Problems:
1: Copy the passage about paid search, starting with "But alongside natural" and going on through "search as advertising?", and swap "keywords" for "search terms".
2: According to the passage about paid search, what share of the market did paid search reach in 2006?

Document segment:
━━━━━━━━━━━━━━━━
For any internet user, search is a way of life. If you want an answer on someone or something, key the term into your search engine of choice and take your pick from the results.
Five or six years ago, those results would have all been natural, or organic, depending on your term of preference, with the order determined by the relevance of each site's content and popularity.
Search engine optimisation (SEO) was the name of the game, and indeed, still is. Any website operator that ignores SEO does so at its peril.
But alongside natural search, paid search has come from nowhere over the past few years to become an incredibly important part of the online landscape, with brands bidding against each other to finish close to the top of the listings on literally thousands of keywords - spawning a whole industry of search engine marketing and paid search specialists.
Paid search is now so important in fact, that even in 2005 it was worth 56.2% of the total online ad spend. In 2006, figures released by the Internet Advertising Bureau last week show that its share rose to 57.8% of the market (see table, page 25).
But is it right to think of paid search as advertising?
━━━━━━━━━━━━━━━━
Stored records:

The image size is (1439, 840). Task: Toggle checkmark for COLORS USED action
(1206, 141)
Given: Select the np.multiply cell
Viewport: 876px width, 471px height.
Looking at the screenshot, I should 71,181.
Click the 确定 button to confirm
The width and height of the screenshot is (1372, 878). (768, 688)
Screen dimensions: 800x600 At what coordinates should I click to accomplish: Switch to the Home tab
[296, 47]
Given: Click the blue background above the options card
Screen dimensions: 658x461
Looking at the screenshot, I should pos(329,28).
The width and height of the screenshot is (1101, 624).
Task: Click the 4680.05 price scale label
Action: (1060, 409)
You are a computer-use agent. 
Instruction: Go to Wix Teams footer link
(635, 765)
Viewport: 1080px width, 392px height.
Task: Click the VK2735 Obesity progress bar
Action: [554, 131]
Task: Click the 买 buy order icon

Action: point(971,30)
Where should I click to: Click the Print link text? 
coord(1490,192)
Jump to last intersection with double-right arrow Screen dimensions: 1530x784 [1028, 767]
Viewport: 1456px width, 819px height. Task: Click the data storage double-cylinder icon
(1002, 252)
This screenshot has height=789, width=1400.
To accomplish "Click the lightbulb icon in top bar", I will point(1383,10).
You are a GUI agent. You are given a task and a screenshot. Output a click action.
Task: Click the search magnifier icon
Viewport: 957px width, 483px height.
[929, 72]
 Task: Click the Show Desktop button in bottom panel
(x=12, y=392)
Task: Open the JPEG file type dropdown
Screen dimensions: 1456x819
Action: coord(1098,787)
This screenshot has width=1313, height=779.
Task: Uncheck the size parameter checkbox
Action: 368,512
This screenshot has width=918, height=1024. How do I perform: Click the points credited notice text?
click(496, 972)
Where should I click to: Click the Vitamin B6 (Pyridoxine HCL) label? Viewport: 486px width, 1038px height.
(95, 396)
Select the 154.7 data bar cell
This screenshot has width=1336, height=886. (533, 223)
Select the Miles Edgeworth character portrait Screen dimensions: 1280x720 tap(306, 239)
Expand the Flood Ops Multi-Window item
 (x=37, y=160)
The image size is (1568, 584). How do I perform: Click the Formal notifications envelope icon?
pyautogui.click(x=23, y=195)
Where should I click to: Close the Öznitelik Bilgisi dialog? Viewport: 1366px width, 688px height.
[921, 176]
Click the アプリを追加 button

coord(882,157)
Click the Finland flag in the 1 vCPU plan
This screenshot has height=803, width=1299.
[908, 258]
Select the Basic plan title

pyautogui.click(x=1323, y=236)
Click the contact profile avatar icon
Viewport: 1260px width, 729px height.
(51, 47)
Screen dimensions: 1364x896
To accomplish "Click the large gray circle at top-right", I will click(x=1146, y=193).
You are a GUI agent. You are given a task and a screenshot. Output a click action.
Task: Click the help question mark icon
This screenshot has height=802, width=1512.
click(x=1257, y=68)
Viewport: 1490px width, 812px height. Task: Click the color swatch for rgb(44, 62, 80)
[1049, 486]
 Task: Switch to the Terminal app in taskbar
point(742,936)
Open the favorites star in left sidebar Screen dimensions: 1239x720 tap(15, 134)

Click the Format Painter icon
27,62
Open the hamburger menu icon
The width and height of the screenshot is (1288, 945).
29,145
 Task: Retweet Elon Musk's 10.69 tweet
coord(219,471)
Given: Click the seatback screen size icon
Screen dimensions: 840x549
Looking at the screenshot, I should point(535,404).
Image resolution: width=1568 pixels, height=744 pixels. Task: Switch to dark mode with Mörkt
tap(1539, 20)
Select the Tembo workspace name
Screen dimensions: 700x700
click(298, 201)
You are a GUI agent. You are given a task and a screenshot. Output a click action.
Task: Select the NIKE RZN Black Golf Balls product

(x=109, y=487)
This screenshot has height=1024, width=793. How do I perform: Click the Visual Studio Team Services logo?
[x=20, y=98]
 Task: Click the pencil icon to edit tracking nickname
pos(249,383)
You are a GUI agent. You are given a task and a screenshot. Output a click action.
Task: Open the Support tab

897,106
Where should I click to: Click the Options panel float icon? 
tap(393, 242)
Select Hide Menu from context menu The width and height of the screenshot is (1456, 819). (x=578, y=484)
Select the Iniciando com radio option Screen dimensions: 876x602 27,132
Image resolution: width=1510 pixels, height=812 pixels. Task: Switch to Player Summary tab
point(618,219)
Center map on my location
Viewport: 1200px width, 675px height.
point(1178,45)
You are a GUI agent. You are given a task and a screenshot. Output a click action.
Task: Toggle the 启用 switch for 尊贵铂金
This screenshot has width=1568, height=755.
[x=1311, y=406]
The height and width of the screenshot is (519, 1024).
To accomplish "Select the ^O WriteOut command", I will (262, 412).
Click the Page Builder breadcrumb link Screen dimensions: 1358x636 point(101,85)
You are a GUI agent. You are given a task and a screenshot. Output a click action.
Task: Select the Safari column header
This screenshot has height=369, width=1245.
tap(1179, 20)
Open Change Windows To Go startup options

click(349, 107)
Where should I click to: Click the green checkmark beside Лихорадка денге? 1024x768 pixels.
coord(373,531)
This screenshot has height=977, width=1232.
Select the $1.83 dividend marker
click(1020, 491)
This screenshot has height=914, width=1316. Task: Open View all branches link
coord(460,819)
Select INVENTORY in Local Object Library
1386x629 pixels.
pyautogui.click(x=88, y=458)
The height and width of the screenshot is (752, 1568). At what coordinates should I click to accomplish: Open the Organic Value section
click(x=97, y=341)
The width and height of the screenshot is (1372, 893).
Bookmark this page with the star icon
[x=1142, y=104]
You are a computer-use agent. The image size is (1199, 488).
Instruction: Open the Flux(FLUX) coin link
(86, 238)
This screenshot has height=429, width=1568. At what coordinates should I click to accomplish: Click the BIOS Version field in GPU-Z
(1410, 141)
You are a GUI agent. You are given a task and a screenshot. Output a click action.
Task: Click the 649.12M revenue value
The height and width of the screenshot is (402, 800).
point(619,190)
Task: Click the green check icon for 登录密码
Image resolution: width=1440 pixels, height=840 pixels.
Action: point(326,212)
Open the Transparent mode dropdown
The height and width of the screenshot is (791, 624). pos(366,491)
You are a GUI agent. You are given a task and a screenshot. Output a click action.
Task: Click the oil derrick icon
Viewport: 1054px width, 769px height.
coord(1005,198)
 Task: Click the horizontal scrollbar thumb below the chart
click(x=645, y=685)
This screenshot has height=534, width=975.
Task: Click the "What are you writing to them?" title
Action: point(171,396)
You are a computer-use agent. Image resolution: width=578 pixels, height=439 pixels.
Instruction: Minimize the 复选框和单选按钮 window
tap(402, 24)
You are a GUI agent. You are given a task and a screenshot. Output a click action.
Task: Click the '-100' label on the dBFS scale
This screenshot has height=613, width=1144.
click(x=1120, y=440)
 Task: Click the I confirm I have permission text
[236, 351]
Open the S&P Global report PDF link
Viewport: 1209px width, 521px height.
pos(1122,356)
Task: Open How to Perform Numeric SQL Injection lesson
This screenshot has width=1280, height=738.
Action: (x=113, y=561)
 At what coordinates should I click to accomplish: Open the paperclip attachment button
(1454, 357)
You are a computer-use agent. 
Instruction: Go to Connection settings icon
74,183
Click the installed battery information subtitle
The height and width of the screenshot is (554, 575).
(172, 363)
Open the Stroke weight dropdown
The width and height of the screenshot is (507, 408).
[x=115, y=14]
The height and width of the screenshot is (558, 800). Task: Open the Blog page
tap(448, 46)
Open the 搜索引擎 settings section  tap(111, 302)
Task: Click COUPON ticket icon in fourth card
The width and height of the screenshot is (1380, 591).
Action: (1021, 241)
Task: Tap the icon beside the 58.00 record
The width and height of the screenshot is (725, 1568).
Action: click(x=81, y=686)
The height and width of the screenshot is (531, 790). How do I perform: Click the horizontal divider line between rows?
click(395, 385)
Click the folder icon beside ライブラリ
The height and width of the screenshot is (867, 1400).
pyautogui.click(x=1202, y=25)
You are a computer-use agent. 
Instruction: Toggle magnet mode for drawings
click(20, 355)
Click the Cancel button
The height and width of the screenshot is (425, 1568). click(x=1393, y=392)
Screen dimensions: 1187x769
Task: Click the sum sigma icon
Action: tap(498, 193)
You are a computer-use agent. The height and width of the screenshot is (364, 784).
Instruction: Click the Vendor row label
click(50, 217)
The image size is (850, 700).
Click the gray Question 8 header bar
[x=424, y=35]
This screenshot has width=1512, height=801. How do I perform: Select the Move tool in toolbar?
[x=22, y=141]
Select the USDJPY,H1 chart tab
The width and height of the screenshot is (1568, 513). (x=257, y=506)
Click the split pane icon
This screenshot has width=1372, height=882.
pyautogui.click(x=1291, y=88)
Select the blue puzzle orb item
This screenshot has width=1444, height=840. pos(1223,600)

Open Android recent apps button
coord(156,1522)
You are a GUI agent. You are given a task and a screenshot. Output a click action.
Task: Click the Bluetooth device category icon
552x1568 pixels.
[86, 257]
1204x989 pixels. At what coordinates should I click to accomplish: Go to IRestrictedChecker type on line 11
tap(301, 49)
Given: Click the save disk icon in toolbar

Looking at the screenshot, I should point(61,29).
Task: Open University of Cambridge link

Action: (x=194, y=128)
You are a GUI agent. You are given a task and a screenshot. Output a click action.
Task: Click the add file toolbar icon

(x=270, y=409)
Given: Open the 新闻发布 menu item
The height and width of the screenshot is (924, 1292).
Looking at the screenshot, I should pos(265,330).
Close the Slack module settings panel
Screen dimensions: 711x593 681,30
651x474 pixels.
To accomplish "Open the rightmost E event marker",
━━━━━━━━━━━━━━━━
Answers per task:
1:
But alongside natural search, paid search has come from nowhere over the past few years to become an incredibly important part of the online landscape, with brands bidding against each other to finish close to the top of the listings on literally thousands of search terms - spawning a whole industry of search engine marketing and paid search specialists.
Paid search is now so important in fact, that even in 2005 it was worth 56.2% of the total online ad spend. In 2006, figures released by the Internet Advertising Bureau last week show that its share rose to 57.8% of the market (see table, page 25).
But is it right to think of paid search as advertising?

2: 57.8% of the market.